Das Konzept hat bereits zu einer deutlichen Verbesserung der Diagnostik und Versorgung geführt: Die Zahl der Patientinnen und Patienten, die am DHZB wegen einer akuten Typ A Aortendissektion operiert wurden, konnte verglichen mit den Vorjahren um mehr als 45 Prozent gesteigert werden. Die Zeit von der Diagnose bis zur Operation wurde ebenfalls deutlich reduziert. Insgesamt sank auch die Sterblichkeit.
Jetzt stellt das DHZB erstmals einen speziellen Notfallausweis für Aorten-Patienten vor. Er ermöglicht Notärzten einen sofortigen Zugriff auf die wichtigsten Patientendaten. Das DHZB kooperiert dabei mit der DoctorBox GmbH, die das Konzept eines digitalen Gesundheitskontos entwickelt hat. Das Angebot ist kostenlos.
Wie der Notfallausweis funktioniert
Patienten, die das Angebot wahrnehmen möchten, können sich über die kostenlose DoctorBox-App registrieren und Daten zur Blutgruppe, Krankheiten und Allergien eintragen. Über diese App können Klinken oder Arztpraxen auch Patientendaten übermitteln.
Sind die medizinischen Daten hinterlegt, kann auch der Notfallausweis aktiviert werden. Im Notfall können Notärzte oder Mitglieder des Teams einer Klinik-Rettungsstelle über einen auf der Karte aufgedruckten QR-Code die DoctorBox-Website aufrufen und erhalten nach Eingabe einer PIN-Nummer sämtliche Gesundheitsdaten der Patienten.

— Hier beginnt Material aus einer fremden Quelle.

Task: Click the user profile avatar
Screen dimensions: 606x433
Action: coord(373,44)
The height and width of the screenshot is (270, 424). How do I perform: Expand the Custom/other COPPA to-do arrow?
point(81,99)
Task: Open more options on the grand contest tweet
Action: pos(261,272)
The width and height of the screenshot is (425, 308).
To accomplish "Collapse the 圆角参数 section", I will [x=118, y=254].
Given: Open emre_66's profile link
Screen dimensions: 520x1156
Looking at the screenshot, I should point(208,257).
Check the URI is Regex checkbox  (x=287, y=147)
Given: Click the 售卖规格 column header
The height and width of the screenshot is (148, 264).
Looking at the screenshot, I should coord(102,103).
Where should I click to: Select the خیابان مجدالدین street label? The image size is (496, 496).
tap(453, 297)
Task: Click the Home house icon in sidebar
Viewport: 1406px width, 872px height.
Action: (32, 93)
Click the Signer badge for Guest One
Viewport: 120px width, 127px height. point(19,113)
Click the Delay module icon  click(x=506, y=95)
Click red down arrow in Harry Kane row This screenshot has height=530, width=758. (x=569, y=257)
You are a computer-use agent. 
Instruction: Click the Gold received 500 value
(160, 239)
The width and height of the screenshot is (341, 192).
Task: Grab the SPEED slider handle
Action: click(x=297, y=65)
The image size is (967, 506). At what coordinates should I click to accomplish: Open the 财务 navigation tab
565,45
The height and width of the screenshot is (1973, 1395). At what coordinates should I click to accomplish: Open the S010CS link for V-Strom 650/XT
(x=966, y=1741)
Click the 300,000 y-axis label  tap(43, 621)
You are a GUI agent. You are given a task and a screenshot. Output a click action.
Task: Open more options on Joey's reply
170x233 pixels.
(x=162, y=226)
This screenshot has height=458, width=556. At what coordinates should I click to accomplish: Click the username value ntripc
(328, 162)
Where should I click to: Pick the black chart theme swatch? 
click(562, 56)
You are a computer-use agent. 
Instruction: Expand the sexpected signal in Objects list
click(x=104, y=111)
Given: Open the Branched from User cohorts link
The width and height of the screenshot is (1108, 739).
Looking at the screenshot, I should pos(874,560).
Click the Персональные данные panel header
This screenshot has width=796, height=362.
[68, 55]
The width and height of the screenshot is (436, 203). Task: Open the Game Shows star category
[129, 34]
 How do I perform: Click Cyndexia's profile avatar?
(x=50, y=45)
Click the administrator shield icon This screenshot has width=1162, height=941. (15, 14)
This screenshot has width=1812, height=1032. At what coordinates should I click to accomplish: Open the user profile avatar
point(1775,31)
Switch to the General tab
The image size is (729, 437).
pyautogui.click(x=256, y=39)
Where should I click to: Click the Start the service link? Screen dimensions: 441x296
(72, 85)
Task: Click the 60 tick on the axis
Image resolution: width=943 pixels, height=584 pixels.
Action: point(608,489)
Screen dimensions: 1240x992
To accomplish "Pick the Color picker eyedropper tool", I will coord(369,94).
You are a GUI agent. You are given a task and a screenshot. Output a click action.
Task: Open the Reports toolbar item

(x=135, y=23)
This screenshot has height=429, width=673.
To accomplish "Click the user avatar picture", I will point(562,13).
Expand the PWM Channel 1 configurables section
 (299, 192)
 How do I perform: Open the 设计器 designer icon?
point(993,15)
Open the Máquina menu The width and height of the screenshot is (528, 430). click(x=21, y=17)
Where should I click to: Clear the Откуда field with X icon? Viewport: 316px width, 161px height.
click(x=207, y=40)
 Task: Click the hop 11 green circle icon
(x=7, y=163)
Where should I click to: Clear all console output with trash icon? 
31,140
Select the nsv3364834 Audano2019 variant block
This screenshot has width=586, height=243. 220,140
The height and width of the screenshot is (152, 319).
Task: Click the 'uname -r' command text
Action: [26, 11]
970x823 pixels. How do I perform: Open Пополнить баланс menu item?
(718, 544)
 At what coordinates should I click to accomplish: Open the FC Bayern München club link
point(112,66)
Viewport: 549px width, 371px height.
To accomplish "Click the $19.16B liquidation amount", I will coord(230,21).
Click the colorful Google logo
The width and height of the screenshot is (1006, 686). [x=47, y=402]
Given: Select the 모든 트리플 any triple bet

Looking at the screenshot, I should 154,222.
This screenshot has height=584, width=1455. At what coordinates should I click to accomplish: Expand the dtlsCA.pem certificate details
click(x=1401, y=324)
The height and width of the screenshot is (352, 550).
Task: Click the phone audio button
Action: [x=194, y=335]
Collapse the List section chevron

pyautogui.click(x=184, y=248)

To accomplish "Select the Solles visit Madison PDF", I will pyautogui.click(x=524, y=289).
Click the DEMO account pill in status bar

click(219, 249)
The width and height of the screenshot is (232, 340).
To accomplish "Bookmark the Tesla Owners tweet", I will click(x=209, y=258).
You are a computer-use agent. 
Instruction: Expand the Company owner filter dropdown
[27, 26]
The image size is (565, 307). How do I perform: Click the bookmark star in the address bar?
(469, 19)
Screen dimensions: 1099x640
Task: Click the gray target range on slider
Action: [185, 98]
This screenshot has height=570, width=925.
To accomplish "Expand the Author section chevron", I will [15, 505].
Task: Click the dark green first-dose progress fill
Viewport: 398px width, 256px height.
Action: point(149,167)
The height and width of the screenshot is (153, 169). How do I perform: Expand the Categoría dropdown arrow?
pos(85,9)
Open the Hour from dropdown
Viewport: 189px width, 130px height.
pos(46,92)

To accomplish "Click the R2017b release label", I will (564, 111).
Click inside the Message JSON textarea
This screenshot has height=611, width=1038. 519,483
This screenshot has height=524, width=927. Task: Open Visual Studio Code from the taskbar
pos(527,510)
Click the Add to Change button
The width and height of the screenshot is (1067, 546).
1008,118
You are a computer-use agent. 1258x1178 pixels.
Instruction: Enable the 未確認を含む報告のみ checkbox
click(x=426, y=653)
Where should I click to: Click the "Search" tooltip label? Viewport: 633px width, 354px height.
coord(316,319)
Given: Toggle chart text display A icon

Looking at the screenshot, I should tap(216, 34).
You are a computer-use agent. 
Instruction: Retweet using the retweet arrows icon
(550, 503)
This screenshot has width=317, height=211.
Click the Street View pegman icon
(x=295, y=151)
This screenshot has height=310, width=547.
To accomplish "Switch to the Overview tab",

Zudem steht die Nummer des DHZB-Aortentelefons auf der Karte und ermöglicht Rettungsstellen und Notärzten schnellen Support.
Die Daten sind sicher
Die technischen und infrastrukturellen Schutzmaßnahmen der DoctorBox GmbH entsprechen den höchsten Standards und sind gemäß der ISO/IEC 27001 – einer internationalen Norm für Informationssicherheits-Managementsysteme auf der Basis von Vertraulichkeit, Integrität und Verfügbarkeit – zertifiziert.
Der Notfallausweis für Aortenpatienten soll zur bestmöglichen Versorgung insbesondere bei Patienten mit Vorerkrankungen beitragen, wie Herzchirurg Prof. Dr. med. Christoph Starck, Leitender Oberarzt am DHZB, erläutert: „Auch bei Patientinnen und Patienten, die bereits in ambulanter Behandlung sind, kann es zu einer plötzlichen Notfallsituation außerhalb der Klinik kommen. Dann ermöglicht die sofortige Abfrage der Vorgeschichte und aller wichtigen Parameter den erstversorgenden Kolleginnen und Kollegen eine schnelle und individuelle Therapie – was für die Patientinnen und Patienten lebensrettend sein kann.“
Oberarzt Dr. med. Stephan Kurz, Kardioanästhesist und Notfallmediziner am DHZB und der Charité, ergänzt: „Viele Patientinnen und Patienten, die eine akute Aortenerkrankung mit einer Notoperation hinter sich haben, leben in großer Sorge vor einer erneuten Erkrankung. Wir möchten mit dem Notfallausweis zu einem besseren Gefühl der Sicherheit beitragen.“
Übertragbares Konzept
Das DHZB wird gemeinsam mit DoctorBox mehreren hundert Patienten mit bekannten Aortenerkrankungen einen Notfallausweis zur Verfügung stellen, der durch die Registrierung bei DoctorBox und die Übermittlung der Patientendaten aktiviert werden kann.
Bei positiver Resonanz und Praxistauglichkeit wird das Konzept auch allen anderen DHZB-Patienten empfohlen. Schon jetzt ist die Registrierung bei DoctorBox selbstverständlich für alle Patienten möglich.